The Trade

© R Wood 2000

23

The dream had made me start thinking about things I try not to. Like my life.

When I first joined, I tried to think of myself as a business man or on darker days, some sort of “public servant”. As I got older and saw more, I admitted that I was doing it for myself. The money was good and more importantly, I had a knack for the job. This life beats the hell out of posing for a damn camera and hiding behind a SLA badge for protection. It let me live by my wits and die on my terms, or so I told myself.

Maybe I was just trying to get back at someone.

Whenever my mother’s next hit started to take effect, she used to tell us that our father was an operative or some kind of secret agent. Yeah right. He was so secret that we never saw him and he left us to rot in the Palisades when I was seven. I don’t care what happened to him, but I know that I still hold it against him. Rational, no but it’s the way I feel. My feelings for her weren’t any better.

When I climbed out of the truck that morning, I decided that I needed to get away for a while and think. I stayed alert as I took the subway from Shaeffer Street, then climbed the busted concrete stairs to the street level near Mercy Court. There were hardly any people in the area, which was a change from ten or so years ago. I remember people in the streets, vendors, children playing, the smell of ethnic cooking in the air- Ok, maybe I’m romanticizing it too much. It was livable with plenty of people and we mostly got along. I’ll leave it at that.

Where there were scores of families, now there were just scattered drunks and junkies clustered around the occasional burning barrel or huddled in the alleys. The little bit of sky I could remember seeing was blocked by some kind of new construction. I’ve always heard that the sky is blue, but I’ve never seen anything except gray. I tried to remember if there was a sky in my dreams, but I couldn’t.

Some of the same landmarks were still here and triggered memories. I saw old Mrs. Wilson’s stoop where the guys used to meet. Over to the right was the door to what used to be a ShopINgo where I got my first kiss from a cute redheaded girl named Carol. Dead ahead was the rotting husk of what used to be my home.

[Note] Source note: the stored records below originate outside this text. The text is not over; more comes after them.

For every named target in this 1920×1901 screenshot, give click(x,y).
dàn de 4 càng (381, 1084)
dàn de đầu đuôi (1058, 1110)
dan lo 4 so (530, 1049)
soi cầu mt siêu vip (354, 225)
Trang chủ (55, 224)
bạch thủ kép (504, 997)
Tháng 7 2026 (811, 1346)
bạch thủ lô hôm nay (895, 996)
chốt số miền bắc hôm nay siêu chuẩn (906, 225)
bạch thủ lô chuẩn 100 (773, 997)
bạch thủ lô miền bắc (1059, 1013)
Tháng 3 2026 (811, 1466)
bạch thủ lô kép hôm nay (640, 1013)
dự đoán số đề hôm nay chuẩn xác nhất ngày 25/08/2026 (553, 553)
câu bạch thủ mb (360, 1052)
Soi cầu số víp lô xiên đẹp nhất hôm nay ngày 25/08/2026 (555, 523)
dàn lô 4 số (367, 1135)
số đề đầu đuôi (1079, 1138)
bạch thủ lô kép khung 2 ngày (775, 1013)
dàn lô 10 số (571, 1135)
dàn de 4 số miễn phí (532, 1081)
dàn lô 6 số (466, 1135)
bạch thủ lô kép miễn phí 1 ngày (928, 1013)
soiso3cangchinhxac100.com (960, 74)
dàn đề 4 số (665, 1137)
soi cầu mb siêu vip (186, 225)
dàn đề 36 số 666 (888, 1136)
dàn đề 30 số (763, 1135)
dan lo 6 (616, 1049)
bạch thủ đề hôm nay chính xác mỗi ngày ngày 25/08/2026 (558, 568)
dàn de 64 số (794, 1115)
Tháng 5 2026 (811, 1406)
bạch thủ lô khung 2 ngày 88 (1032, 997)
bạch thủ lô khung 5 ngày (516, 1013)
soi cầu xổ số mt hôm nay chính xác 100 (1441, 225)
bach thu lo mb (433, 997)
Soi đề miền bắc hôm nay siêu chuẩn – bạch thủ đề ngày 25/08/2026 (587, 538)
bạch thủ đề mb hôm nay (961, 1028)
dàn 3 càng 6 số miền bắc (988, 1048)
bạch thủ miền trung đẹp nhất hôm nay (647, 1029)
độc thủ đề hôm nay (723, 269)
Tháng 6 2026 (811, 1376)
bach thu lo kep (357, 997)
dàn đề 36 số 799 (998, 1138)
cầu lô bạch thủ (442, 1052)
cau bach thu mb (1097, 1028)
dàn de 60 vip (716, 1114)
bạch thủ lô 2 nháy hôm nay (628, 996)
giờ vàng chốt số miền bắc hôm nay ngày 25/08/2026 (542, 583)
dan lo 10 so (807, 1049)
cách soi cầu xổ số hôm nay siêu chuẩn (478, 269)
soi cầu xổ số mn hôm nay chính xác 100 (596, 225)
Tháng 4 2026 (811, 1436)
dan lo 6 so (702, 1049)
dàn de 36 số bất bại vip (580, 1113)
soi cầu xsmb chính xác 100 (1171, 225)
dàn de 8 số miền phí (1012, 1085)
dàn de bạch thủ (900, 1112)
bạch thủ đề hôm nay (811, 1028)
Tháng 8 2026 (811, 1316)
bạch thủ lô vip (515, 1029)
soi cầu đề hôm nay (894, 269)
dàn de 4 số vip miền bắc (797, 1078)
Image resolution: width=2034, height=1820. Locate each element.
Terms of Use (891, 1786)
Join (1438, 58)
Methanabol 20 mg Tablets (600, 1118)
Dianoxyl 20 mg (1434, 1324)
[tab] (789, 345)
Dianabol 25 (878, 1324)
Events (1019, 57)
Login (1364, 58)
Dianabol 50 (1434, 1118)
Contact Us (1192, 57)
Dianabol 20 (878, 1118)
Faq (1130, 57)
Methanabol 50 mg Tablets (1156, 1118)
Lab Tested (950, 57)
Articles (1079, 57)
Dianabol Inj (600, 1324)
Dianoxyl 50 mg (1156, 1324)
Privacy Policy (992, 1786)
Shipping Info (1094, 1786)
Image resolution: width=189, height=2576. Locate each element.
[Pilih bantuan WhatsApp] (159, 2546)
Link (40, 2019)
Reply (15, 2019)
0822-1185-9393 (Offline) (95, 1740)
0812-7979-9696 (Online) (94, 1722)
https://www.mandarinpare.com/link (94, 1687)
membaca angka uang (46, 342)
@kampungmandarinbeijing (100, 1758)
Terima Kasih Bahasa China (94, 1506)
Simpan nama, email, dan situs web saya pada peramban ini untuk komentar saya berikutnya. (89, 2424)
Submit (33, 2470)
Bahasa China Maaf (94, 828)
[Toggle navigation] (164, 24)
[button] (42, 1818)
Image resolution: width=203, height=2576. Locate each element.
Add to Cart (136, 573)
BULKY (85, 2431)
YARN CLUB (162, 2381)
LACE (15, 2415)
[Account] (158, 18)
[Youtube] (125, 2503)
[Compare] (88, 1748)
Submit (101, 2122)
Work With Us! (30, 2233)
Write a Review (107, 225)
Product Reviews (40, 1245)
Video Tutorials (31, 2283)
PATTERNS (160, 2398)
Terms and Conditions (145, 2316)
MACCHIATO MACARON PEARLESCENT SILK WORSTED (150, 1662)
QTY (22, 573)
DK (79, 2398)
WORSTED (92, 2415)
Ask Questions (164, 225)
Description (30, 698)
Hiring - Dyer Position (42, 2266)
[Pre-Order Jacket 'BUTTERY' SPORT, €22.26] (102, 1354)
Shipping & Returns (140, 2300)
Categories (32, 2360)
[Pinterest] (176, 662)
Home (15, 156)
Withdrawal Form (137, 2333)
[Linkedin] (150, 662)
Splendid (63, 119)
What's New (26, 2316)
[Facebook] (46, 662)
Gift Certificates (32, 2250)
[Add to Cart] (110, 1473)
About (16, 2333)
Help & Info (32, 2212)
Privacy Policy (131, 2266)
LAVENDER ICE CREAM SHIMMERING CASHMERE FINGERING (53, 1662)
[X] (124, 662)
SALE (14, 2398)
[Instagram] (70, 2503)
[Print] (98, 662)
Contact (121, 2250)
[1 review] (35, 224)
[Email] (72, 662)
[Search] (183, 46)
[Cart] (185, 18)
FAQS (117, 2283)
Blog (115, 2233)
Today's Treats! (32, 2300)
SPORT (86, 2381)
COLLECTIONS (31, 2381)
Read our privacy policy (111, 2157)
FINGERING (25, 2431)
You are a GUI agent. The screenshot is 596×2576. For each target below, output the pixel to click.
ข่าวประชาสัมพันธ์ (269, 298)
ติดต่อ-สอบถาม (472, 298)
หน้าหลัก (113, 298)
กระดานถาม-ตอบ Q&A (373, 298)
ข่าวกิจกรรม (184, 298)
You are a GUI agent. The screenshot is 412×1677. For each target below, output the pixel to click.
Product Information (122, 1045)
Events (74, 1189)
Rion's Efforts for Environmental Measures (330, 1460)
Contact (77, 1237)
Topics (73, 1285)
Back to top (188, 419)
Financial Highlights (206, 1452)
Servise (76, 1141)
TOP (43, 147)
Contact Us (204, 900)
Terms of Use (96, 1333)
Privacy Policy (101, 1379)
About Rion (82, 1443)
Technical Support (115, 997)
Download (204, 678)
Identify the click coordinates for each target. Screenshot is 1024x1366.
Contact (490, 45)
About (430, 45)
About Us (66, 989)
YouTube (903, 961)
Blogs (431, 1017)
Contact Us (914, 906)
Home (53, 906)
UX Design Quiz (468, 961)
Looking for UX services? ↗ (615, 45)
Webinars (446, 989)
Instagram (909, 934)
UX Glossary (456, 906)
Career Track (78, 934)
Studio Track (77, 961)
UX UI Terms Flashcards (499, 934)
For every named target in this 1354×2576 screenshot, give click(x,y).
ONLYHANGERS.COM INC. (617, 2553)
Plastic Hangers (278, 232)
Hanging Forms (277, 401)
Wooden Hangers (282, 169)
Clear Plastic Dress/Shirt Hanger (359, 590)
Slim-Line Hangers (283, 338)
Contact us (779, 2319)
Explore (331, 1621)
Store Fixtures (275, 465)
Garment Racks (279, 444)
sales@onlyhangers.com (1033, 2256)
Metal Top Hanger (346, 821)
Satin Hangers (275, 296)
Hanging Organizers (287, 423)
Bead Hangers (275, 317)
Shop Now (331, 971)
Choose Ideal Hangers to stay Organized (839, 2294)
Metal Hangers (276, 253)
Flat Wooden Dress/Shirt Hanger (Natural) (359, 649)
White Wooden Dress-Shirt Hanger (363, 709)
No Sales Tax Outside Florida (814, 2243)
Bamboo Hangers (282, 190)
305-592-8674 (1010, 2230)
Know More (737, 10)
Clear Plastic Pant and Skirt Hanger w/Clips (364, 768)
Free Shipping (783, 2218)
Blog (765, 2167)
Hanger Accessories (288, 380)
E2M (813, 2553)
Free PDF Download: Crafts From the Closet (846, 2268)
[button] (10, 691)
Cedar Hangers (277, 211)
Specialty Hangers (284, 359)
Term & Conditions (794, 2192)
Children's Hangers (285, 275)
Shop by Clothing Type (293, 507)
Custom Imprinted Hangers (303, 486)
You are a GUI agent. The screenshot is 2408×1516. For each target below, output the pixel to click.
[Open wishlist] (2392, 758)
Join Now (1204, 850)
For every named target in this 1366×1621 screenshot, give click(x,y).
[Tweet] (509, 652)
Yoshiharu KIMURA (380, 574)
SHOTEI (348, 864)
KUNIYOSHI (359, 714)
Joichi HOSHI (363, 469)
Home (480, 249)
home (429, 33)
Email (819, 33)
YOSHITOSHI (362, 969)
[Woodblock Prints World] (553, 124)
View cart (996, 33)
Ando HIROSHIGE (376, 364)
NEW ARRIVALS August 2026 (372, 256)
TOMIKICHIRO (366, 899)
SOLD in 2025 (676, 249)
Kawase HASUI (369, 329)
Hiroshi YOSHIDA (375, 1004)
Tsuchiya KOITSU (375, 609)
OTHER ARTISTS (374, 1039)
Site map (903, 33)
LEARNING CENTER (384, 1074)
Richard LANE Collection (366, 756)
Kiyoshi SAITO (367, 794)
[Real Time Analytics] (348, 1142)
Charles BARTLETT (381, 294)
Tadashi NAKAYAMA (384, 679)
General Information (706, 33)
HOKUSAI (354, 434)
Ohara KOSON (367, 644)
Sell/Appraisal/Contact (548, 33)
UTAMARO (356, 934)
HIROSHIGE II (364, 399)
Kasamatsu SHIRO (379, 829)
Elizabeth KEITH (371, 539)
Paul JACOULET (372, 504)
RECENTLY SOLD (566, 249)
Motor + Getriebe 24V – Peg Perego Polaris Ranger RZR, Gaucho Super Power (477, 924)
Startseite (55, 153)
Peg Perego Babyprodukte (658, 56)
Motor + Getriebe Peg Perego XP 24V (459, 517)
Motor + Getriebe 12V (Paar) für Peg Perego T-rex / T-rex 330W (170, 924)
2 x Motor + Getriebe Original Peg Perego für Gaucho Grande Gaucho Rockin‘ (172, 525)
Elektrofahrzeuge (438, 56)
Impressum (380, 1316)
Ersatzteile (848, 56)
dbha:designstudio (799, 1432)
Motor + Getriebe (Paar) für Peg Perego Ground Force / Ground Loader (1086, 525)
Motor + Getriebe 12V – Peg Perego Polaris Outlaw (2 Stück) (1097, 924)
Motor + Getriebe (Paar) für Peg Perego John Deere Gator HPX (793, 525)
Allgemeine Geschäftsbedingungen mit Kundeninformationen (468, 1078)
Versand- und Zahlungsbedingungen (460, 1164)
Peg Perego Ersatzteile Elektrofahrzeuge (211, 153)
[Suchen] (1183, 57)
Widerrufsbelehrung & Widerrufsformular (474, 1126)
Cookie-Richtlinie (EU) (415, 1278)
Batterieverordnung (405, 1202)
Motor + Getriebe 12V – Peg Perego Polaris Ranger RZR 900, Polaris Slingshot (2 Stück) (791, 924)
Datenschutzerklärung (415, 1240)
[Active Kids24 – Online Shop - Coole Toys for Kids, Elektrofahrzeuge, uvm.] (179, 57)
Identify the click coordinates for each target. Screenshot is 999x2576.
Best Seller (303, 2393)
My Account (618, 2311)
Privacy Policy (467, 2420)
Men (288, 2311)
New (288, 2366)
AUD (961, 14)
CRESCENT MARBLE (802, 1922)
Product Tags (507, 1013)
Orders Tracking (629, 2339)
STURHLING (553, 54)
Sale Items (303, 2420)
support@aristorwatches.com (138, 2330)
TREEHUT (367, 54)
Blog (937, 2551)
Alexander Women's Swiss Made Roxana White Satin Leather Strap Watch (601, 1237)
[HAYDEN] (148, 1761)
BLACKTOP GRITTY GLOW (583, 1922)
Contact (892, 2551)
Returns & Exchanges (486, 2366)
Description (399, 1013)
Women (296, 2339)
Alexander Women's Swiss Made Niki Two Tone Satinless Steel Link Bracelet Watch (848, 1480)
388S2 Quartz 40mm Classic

I walked past the stone gargoyle that used to hold the “Palisades Terrace” plaque and patted it on the head. The metal plate was gone and it was covered with pockmarks and spray paint. What had once been a guardian was now a misshapen old man with a bad back. Sorry gramps, things are tough all over. I stopped just past it to look at the tenement.

It didn’t seem as tall as it once did, maybe it was just my perspective as an adult. After I counted the stories I realized there was a reason. Dull scorch marks crowned the fourth story and left charred spikes where the top floors had been. I started forward and winced as a stench burned into my nostrils.

The once deep moat of paper and refuse was filled with a sea of split orange bags and rotting garbage. I remember having to wade up to my stomach through it, but now my legs were long enough to step without problems. The fear of piggy men waiting for me underneath the paper died years ago, but I was still nervous. What was I afraid of? Ghosts?

I smiled as I still had to climb out of the moat to reach the stairwell. Maybe I wasn’t so short of a kid after all. The stairway beyond was dark and stale, but nothing lunged at me. After a few moments, I gathered my resolve and pulled the flashlight out of my jacket. I needed to do this.

The smell in the stairway managed to be both stale and putrid at the same time, so I pulled a cheap respirator over my mouth and tested it. Its “evergreen” filter covered enough of the smell for me to go on. The steps were littered with trash, bottles, and the occasional syringe or spent condom, but no bodies. I was thankful and swept the flashlight across my path. This part of the building seemed just like I remember, if a bit smaller and frailer. I started my climb.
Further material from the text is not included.